I am fairly certain I can make up my own mind but it is an interesting dilemma. The question is whether I would get stopped at the boarder next time I visit Switzerland.

The fee is CHF 120 or 84 euros.
Sure. I pay but get a late fee and so on.


----------



## dexter (Nov 6, 2006)

PrimeBMW said:


> I am fairly certain I can make up my own mind


Then why ask?


----------



## mason (Jun 8, 2006)

What would be consequences if you don't? Do they put it on credit report damaging your credit score? Do they a put a lien on bank accounts? Basically do they have any meaningful and enforceable actions they can take here?


----------



## JSpira (Oct 21, 2002)

mason said:


> What would be consequences if you don't? Do they put it on credit report damaging your credit score? Do they a put a lien on bank accounts? Basically do they have any meaningful and enforceable actions they can take here?


Some people have reported collection agencies in the U.S. taking over the collection effort.


----------



## DMEX (Jun 6, 2010)

They can't do anything to you unless you attempt to visit CH in the future and are stopped at the border or by the Police. I understand they have a central data base for unpaid traffic tickets.


----------



## beewang (Dec 18, 2001)

Not true... They can hire a collection agency and hit you FICO score. This is the 21st century we are living in. ...


----------



## AK (Jan 19, 2002)

I'd pay it, especially if you want to go back some day. The Swiss will stop at nothing to collect that fine. It's not like your typical local American municipality with red light cameras that inevitably never collect fines for a significant portion of the violations they "capture".


----------



## DMEX (Jun 6, 2010)

beewang said:


> Not true... They can hire a collection agency and hit you FICO score. This is the 21st century we are living in. ...

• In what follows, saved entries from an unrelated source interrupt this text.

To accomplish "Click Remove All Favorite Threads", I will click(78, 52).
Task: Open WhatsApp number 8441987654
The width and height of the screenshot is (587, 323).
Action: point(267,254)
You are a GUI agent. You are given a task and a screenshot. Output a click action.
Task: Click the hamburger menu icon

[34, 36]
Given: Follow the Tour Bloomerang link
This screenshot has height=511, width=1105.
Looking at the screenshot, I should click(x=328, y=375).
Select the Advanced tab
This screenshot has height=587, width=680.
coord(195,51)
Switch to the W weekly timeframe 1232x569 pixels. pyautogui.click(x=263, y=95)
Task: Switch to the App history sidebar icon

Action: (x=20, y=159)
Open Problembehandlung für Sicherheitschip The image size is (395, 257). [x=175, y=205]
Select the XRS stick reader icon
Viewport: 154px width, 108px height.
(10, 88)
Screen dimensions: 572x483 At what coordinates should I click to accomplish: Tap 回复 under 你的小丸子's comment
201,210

If you have picked-up your car in CH, are running Swiss plates, have provided your Driving License at the delivery point, the Swiss Government has access to all delivery information AND the credit agency the Swiss Government hires to collect the money is able get your Social Security Number through the DMV in your State then I guess so.
If you are running the red German plates then there is no way they can get any personal information.


----------



## BRAISKI (Jan 25, 2010)

dexter said:


> Then why ask?


Ding ding ding we have a winner!

I have a feeling I will get a speeding ticket here in Germany on my way to Berlin, my friend saw a "flash" 

I was doing about 120 on a 100 zone, it was exiting from a highway then going to another. After the flash maybe 300 meters later it becomes the "unlimited" speed zone.


----------



## tsoc88 (Jun 27, 2007)

*Wrong Question*



PrimeBMW said:


> I am fairly certain I can make up my own mind but it is an interesting dilemma. The question is whether I would get stopped at the boarder next time I visit Switzerland.
> 
> The fee is CHF 120 or 84 euros.
> Sure. I pay but get a late fee and so on.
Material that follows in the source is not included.